Подземные норы, когда-то прикрытые плитами, уводили далеко за пределы громадной руины – в камеры, где собирали для кошмарной расправы животных и христиан, где готовили к боям гладиаторов.

В средние века к Колизею относились как к памятнику раннехристианским мученикам, хотя Ватикан, использовавший в своих нуждах облицовочный травертин и строительные блоки сооружения, утверждает, что документальных свидетельств о массовых казнях христиан в Колизее не сохранилось.

Желчная дама-гид склонна была считать, что самим римлянам (развращенным бездельникам-люмпенам и неумехам) такого гигантского сооружения никогда бы не возвести. Руководили строительством вывезенные из интеллигентной Греции инженеры и архитекторы. А в качестве рабочей силы использовались еврейские каменщики из палестины. Выполнив работу, они высекали на блоках свои персональные знаки качества.

Народ Рима, как известно, требовал «хлеба и зрелищ». Рабы обрабатывали поля, выпекали хлеб. А зрелища… Есть сведения, что воду из Тибра по акведукам и подземным каналам пускали в Колизей таким образом, что арена погружалась на достаточную глубину. А потом на глазах народа устраивались кровавые морские сражения с участием тех же рабов.

С восточной стороны «овала» площадку вокруг Колизея обтекала шумная улица. С западной – трехметровая красная стена, подпиравшая невысокий холм. В стене этой были устроены ворота, ведущие внутрь холма, а над стеной – на холме росли кустарники и даже небольшие деревья, а еще дальше, за кустарником, шла дорога, а потом – снова деревья – кипарисы и красивые итальянские сосны.

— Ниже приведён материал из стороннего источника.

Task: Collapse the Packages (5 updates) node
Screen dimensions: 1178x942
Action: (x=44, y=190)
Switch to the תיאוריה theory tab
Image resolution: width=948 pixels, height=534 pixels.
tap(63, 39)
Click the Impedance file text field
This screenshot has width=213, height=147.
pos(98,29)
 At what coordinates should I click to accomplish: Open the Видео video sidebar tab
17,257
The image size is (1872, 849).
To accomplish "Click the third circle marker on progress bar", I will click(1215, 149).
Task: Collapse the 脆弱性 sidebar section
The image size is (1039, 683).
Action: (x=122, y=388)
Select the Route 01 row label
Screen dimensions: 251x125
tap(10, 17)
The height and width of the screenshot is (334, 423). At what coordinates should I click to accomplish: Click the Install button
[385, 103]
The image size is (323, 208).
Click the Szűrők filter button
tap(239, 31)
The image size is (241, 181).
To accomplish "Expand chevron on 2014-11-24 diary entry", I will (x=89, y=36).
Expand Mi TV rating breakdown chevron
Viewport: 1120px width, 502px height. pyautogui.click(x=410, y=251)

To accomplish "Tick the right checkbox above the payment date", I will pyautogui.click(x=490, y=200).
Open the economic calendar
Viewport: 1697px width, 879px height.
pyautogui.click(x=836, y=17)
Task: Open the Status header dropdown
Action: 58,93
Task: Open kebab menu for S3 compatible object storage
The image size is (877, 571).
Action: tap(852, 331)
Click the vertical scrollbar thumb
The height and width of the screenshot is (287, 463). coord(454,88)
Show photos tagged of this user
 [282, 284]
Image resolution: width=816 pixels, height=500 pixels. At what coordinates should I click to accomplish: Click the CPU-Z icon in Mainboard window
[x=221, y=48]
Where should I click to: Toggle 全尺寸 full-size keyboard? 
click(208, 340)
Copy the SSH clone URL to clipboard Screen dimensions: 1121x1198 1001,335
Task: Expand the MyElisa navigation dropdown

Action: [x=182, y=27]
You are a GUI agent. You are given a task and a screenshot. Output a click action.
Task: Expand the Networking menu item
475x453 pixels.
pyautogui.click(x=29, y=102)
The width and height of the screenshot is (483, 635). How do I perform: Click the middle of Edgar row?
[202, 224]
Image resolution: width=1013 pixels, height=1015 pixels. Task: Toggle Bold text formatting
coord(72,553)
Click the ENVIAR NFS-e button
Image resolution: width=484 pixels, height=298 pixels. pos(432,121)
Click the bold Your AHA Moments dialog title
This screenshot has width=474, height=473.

Расстояние от Колизея до красной стены – около тридцати метров. Здесь, у входа в амфитеатр, часто фотографируются молодожены, как в России у «вечных огней», а еще собираются кошки, обитающие в лабиринтах «каменного трупа».

Какие-то странные похожие на бомжей существа привозят в сумках-колясках кошачью еду и раскладывают на бумажных тарелочках. Амфитеатр закрыт от людей (для их же безопасности) решетками, и кошки появляются из своего элитарного мира величественно, словно осчастливливая недостойную двуногую чернь, приносящую им жертвы.

Заглядевшись на римских кошек, Галкин чуть-чуть оторвался от группы и, когда решил догонять, неожиданно услышал позади русскую речь: «Ну? Ты видишь меня?» – спрашивал голос, который Петя уже слышал однажды в самолете. По мобильному телефону говорил один из «бомжей», ублажавших кошечек: «Он – в пяти метрах от меня. Видишь? Пускай!» Галкин рванулся «пропеллером», а потом «завибрировал» в сторону группы. Люди ахнули: из кустов над красной стеной вылетел человек одетый в «дзюдеги» – форма борца восточных единоборств. Пролетев тридцать метров, он врезался в грязно-белую колонну, подпиравшую одну из внушительных входных арок в том месте, где за секунду до этого стоял Галкин. «Опять „купертинцы“ шалят!» – проворчала усатая русскоязычная гид.

Там, где упал человек уже суетились люди в синих халатах. Откуда-то появилась машина с красным крестом. «Не отвлекайтесь, – советовала гид. – Чего доброго, а падать „купертинцы“ умеют. Идемте дальше».

«Извините, – сказал Виталий. – Вы только что сказали „купертинцы“. Не могли бы вы пояснить, что это значит?»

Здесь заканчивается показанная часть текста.